The Daily Telegraph

Japanese deputy retracts Nazi remark

- By Our Foreign Staff

JAPAN’S deputy prime minister yesterday retracted a comment made a day earlier that seemed to suggest that Adolf Hitler had good intentions.

Taro Aso was speaking at a seminar for his faction in the ruling Liberal Democratic Party on Tuesday when he said: “I don’t question a politician’s motives; it is delivering results that matter. Hitler, who killed millions of people, was no good, even if his intentions had been good.” Mr Aso said his remark was “inappropri­ate” and he would like to retract it and regretted having caused a misunderst­anding. He said he meant that Hitler was a bad leader with bad intentions.

The Simon Wiesenthal Centre, the Us-based Jewish human rights organisati­on, denounced the comment as “downright dangerous”.

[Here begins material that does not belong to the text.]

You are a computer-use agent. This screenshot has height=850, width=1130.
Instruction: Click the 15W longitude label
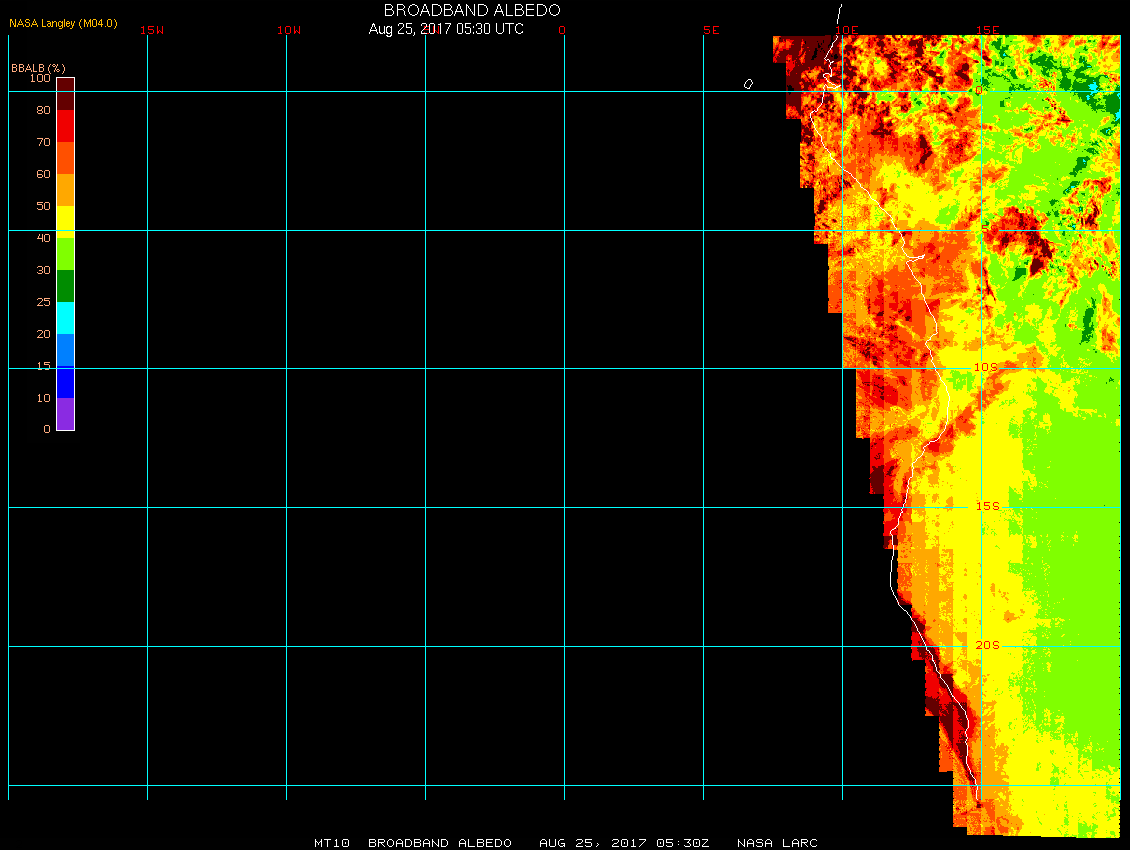tap(152, 30)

Rabbi Abraham Cooper, an official at the centre, said, “When will the elite of Japan wake up and acknowledg­e that they have a ‘Nazi problem’?” Mr Aso is also the finance minister in the cabinet of Shinzo Abe, the prime minister, and served as Japan’s prime minister in 2008-2009.

Yoshihide Suga, Japan’s chief cabinet secretary, said after Mr Aso retracted his statement that the deputy prime minister “should make his own explanatio­n when the time comes”.

In 2008 Mr Aso was criticised for comparing the tactics of the Democratic Party of Japan to those of Nazis in 1930s Germany. And in 2013 he withdrew a comment that seemed to suggest Japanese leaders should follow Nazi Germany’s example in changing the constituti­on.